++++ Provided data
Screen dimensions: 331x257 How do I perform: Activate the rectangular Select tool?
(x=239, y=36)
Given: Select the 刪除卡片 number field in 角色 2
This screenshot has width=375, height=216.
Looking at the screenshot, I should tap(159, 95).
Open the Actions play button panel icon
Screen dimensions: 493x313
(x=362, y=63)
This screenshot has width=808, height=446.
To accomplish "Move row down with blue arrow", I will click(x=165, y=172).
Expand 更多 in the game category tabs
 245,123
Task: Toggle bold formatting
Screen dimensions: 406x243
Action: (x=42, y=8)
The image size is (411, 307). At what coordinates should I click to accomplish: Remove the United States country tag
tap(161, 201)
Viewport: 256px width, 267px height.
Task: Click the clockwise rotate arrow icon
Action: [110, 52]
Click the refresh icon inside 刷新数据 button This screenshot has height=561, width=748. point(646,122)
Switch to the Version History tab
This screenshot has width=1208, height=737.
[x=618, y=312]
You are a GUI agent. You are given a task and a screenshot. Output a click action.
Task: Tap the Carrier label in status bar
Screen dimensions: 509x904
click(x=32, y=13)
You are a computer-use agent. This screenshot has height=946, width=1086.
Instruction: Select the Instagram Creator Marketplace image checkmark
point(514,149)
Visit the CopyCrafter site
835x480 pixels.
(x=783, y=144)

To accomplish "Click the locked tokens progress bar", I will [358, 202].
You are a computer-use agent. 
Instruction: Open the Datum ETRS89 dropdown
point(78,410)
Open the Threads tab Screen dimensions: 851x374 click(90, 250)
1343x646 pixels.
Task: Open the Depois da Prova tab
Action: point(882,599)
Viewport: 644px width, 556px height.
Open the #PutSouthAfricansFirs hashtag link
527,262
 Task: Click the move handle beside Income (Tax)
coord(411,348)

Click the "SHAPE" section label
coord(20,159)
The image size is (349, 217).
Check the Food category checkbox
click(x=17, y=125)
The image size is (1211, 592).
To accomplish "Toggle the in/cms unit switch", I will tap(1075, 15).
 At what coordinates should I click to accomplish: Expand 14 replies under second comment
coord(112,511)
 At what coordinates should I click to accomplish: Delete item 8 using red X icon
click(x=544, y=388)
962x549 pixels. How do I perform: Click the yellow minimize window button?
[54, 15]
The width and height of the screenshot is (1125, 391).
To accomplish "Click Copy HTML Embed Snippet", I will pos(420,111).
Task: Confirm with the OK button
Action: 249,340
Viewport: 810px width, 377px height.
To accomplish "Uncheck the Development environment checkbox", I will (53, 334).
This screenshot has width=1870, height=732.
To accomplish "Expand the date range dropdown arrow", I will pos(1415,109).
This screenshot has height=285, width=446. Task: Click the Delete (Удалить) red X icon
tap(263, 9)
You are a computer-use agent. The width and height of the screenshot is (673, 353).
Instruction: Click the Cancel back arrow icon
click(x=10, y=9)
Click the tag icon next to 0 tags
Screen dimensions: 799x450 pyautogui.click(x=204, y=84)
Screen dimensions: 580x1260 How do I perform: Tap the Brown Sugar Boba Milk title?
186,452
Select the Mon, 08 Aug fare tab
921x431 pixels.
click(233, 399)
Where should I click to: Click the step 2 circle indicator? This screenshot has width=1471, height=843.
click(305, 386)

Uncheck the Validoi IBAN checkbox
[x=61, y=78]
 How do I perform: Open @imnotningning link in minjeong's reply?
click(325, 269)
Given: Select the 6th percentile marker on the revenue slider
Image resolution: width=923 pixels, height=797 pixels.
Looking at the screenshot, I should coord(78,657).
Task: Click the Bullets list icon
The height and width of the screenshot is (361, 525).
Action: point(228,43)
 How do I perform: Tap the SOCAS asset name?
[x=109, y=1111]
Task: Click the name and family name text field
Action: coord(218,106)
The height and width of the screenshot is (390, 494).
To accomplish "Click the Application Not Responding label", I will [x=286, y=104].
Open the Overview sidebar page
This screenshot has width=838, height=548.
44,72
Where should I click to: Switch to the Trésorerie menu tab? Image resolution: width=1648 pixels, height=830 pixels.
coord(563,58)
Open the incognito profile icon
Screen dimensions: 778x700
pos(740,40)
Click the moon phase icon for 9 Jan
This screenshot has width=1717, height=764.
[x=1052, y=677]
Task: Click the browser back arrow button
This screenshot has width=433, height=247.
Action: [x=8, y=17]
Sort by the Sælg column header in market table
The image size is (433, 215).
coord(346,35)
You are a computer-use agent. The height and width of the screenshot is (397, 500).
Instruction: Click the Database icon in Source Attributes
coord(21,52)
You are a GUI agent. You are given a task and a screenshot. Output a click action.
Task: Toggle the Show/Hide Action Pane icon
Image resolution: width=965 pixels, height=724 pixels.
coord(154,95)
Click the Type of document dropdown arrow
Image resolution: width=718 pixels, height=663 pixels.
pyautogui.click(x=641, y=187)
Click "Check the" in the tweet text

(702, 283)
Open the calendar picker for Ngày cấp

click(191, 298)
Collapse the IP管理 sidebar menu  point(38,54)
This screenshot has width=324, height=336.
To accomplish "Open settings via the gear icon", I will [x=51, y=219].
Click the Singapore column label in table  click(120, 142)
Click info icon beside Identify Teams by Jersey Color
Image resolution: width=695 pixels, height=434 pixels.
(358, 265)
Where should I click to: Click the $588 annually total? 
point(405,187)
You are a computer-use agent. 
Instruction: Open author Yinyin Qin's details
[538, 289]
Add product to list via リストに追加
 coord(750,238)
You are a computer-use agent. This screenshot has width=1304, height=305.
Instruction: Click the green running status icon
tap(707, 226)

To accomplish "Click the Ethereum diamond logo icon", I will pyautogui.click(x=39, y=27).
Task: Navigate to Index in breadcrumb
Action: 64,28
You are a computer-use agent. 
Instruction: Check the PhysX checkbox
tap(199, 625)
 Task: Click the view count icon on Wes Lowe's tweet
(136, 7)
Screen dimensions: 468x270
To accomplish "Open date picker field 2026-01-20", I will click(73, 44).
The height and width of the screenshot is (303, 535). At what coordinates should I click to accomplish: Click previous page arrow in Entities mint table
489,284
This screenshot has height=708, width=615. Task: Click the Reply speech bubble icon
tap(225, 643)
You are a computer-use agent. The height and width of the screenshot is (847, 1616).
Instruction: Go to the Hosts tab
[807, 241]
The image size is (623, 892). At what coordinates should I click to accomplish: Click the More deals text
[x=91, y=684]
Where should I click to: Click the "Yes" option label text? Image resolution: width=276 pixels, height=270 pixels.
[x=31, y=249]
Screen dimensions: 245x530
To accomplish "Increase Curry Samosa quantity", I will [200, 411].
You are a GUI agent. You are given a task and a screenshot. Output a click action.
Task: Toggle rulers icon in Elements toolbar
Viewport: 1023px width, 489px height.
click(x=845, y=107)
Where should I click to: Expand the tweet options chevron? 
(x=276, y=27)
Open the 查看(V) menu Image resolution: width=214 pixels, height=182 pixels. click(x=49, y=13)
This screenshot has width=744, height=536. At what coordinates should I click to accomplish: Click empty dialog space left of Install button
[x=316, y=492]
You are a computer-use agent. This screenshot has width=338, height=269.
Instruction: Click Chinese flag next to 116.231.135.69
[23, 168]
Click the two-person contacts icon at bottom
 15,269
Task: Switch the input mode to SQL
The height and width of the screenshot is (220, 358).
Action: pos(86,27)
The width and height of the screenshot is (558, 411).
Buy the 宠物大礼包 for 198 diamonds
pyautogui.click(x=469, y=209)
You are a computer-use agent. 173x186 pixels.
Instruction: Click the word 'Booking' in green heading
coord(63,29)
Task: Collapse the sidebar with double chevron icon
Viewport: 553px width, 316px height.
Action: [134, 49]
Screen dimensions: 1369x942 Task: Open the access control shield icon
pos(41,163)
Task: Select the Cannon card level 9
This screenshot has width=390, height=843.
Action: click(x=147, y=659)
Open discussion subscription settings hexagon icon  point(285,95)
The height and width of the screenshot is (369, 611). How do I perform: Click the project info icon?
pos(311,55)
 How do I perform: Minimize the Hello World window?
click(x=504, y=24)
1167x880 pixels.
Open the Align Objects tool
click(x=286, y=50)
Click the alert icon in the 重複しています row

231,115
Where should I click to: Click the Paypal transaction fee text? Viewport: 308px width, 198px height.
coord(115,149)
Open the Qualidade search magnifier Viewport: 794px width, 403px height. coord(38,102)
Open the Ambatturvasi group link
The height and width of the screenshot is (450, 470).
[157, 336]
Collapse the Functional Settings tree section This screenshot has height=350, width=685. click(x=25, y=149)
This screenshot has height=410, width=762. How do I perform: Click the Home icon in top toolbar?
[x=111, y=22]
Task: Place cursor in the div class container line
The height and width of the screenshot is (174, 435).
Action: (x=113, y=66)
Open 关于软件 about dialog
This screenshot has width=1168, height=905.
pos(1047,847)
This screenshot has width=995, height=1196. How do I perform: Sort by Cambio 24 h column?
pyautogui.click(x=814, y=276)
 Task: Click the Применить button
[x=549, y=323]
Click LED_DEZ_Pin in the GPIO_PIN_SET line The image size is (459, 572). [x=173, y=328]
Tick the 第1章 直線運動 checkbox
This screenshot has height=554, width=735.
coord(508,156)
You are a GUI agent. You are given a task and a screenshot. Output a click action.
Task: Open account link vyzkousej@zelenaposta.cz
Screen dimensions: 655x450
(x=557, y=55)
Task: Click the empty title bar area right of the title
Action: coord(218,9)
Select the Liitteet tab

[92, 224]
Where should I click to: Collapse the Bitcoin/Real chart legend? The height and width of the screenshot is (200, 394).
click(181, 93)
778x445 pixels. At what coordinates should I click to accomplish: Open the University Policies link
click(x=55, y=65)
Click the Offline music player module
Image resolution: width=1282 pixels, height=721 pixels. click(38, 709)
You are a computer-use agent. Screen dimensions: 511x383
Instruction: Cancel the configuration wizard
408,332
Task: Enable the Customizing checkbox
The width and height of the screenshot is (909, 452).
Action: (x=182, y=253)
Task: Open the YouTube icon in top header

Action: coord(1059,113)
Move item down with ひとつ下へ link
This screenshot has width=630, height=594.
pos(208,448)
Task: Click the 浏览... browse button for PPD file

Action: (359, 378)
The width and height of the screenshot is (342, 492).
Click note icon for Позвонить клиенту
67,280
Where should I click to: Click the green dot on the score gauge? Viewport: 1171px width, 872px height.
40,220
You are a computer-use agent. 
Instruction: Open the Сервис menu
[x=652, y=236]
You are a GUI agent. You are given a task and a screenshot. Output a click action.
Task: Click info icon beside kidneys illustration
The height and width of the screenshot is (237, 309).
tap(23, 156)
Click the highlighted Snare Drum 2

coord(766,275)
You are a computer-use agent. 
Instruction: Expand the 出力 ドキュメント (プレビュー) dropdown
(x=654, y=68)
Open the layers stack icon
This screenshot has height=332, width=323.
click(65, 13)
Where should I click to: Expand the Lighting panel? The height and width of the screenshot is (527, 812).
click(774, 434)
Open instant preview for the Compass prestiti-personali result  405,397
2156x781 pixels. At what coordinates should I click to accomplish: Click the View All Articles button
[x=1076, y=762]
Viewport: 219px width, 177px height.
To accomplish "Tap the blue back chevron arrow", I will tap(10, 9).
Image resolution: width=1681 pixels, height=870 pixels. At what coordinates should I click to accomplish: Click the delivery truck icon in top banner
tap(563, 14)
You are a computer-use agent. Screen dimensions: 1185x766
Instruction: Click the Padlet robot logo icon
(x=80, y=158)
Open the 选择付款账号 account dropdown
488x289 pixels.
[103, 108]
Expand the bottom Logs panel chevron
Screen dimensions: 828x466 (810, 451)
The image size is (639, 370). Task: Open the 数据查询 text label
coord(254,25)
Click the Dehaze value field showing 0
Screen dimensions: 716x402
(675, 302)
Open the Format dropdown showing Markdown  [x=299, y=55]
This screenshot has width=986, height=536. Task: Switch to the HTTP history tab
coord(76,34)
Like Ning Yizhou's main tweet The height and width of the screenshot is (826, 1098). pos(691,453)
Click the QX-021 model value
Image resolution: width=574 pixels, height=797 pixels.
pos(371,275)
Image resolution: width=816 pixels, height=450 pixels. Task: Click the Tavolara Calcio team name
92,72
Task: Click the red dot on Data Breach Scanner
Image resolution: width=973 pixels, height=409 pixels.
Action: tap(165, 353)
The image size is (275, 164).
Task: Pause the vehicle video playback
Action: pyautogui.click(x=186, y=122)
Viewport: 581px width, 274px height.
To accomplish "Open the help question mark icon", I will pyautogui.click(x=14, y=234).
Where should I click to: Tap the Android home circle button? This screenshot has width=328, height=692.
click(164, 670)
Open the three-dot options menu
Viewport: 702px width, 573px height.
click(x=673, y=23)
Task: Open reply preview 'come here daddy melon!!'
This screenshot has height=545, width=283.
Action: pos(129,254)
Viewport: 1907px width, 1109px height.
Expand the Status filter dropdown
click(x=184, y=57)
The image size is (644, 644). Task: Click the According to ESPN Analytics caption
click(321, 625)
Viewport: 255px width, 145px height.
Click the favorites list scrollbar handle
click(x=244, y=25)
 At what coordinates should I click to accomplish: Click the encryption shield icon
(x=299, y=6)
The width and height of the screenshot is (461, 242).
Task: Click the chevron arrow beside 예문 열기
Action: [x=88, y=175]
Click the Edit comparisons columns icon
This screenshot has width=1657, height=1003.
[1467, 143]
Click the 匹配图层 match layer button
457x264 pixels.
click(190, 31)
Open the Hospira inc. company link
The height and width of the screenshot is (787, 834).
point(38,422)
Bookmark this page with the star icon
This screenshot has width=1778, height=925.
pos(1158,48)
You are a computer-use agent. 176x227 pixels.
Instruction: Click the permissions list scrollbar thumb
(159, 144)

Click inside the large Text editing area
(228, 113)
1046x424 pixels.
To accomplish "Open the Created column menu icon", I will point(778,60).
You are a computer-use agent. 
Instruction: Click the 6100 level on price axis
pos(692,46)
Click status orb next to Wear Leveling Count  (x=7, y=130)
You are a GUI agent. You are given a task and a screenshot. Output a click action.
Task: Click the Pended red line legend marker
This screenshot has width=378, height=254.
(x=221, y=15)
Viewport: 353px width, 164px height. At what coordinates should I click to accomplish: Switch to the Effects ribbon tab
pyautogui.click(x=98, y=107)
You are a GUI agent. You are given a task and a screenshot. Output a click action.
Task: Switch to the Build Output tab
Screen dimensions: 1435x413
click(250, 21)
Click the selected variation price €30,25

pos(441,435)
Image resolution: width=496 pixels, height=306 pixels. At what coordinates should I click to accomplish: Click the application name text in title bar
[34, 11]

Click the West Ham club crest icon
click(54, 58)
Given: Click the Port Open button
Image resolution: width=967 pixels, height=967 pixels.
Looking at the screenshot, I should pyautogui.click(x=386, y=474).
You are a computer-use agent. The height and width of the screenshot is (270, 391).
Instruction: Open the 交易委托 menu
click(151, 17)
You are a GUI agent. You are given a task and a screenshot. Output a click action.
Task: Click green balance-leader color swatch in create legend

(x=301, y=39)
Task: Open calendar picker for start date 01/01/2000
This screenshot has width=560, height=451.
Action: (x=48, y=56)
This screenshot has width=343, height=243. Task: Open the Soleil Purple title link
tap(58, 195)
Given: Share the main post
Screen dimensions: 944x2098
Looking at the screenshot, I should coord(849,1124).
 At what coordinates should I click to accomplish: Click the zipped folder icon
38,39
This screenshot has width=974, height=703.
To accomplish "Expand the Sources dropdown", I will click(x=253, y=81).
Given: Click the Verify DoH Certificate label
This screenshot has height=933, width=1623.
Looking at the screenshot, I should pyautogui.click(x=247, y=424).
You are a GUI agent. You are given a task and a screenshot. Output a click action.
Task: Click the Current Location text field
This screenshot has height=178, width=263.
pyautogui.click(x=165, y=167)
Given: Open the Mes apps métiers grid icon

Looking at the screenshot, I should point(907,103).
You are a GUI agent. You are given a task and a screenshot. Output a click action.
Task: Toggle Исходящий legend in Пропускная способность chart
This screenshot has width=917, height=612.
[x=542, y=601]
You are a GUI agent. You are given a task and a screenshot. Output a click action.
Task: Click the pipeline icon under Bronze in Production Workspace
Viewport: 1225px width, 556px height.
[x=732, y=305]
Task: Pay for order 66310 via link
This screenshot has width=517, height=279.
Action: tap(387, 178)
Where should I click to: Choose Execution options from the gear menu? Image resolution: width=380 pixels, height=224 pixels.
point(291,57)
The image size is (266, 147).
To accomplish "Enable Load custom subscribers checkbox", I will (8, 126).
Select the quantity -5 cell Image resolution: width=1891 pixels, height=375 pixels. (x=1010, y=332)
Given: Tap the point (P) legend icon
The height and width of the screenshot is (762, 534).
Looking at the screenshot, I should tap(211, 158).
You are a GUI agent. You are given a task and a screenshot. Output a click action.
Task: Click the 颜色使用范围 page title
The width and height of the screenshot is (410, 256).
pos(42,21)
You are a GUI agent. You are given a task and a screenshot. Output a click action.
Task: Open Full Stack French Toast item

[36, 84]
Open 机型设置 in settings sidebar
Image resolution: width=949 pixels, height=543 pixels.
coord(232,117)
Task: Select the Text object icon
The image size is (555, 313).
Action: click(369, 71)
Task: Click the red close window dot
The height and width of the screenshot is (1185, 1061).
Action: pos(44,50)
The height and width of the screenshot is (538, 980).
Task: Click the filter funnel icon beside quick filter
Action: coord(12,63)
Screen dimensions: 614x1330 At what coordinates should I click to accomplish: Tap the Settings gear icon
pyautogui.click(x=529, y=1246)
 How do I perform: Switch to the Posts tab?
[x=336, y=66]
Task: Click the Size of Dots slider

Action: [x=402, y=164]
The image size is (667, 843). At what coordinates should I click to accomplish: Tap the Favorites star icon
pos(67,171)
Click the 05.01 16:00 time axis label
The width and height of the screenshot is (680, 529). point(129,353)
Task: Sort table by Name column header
++++++++
Exercise goal: Looking back over the data above, restate word for word the lines that begin at the line with "Open the three-dot options menu" and end at the line with "You are a computer-use agent. 176x227 pixels.", inclusive.

Answer space:
Open the three-dot options menu
Viewport: 702px width, 573px height.
click(x=673, y=23)
Task: Open reply preview 'come here daddy melon!!'
This screenshot has height=545, width=283.
Action: pos(129,254)
Viewport: 1907px width, 1109px height.
Expand the Status filter dropdown
click(x=184, y=57)
The image size is (644, 644). Task: Click the According to ESPN Analytics caption
click(321, 625)
Viewport: 255px width, 145px height.
Click the favorites list scrollbar handle
click(x=244, y=25)
 At what coordinates should I click to accomplish: Click the encryption shield icon
(x=299, y=6)
The width and height of the screenshot is (461, 242).
Task: Click the chevron arrow beside 예문 열기
Action: [x=88, y=175]
Click the Edit comparisons columns icon
This screenshot has width=1657, height=1003.
[1467, 143]
Click the 匹配图层 match layer button
457x264 pixels.
click(190, 31)
Open the Hospira inc. company link
The height and width of the screenshot is (787, 834).
point(38,422)
Bookmark this page with the star icon
This screenshot has width=1778, height=925.
pos(1158,48)
You are a computer-use agent. 176x227 pixels.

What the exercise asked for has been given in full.